**TASK LIST**
- 1) Translate this sentence from the passage on electronic packaging technology into Spanish: "The role of electronic packaging in Si‐based microelectronic technology is getting more and more important."
- 2) Write the next few sentences of the passage on the future of electronic packaging technology, picking up after its final sentence.
═════ PASSAGE TO READ
Figure 1.7 An example of electromigration electromigration‐induced failure of void formation in Cu interconnects. (a) Electrons drifted from the bottom Cu line to the top Cu line. (b) Electrons drifted from the top Cu line to the bottom Cu line.
1.6 The Future of Electronic Packaging Technology
In the near future, the R&D of packaging technology for 3D IC devices will be the focus. The role of electronic packaging in Si‐based microelectronic technology is getting more and more important. In turn, reliability will be of major concern. The introduction of AI to facilitate the applications to new 3D IC devices and the reduction of the time‐consuming reliability tests will demand our concentrated effort. In the long run, the applications of electronic packaging technology to biomedical devices will be important. For example, as people lives longer, diabetes is common in old age. To determine oxygen content and sugar content in our blood, we use invasive method to obtain a drop of blood from our finger for measurement. It is very unpleasant! If we can invent a noninvasive method, for example by wearing a mobile device around our finger or arm, it will greatly reduce the unpleasant feeling in our daily live if we have diabetes. Even better, if we can implant a small device in our body to perform the blood testing function, we will need to understand the interfacial interaction between biological and nonbiological materials. In other words, we will need to study bio‐compactable materials, as well as the chemical reactions in body fluid at body temperature. Furthermore, we may need to join a biomaterial to a non‐biomaterial. To do so, we may need a low‐temperature solder or binder which can decompose slowly in the body. However, the melting point of the common Pb‐free solder, the eutectic SnAg, is over 200 °C, to be discussed in Chapter 4 on solder joint reactions. We may need a new solder whose wetting temperature is around 100 °C, which is above the working temperature and near the body temperature, for biomedical devices. While these issues are beyond the scope of this book, we note that the future of electronic packaging technology has a long way to go.
══════════
═════ COLLECTED MATERIAL
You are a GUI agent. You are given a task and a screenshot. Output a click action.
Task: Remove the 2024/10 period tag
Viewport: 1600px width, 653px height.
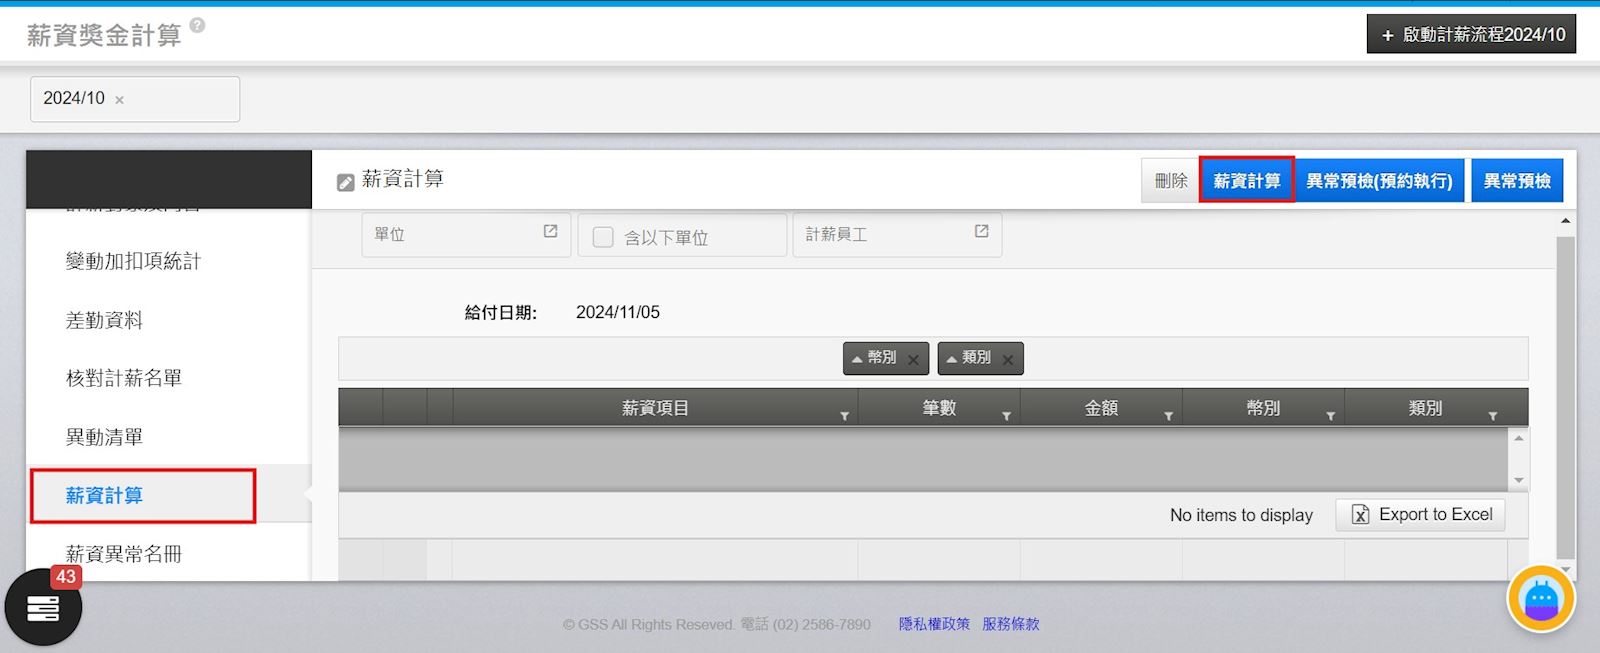click(120, 100)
══════════
**RESPONSES TO THE EXERCISE**
- 1) El papel del encapsulado electrónico en la tecnología microelectrónica basada en Si es cada vez más importante.

- 2)
1.7 Outline of the Book
The following chapters will be divided into three parts. In Part I, we cover briefly the history of bonding technology in Chapter 2, starting from wire‐bonding, tab‐automated bonding (TAB), flip chip C‐4 solder joint bonding, micro‐bump bonding, Cu‐to‐Cu direct bonding, and hybrid bonding. In Chapter 3, we shall cover the structure, properties, and applications of randomly oriented and (111) unidirectionally oriented nano‐twin Cu. Then, Chapters 4 and 5 will be dedicated to chemical reactions and kinetic processes in solder joint formation. Chapter 4 will review solid–liquid interfacial diffusion (SLID) reactions between liquid solder and Cu. Chapter 5 will review solid–solid reactions between solid solder and Cu upon annealing. The kinetics of growth of IMC, which is a stoichiometric compound without composition gradient, has been an outstanding problem in the kinetic analysis of layered interfacial reactions. We introduce Wagner’s diffusivity to overcome it.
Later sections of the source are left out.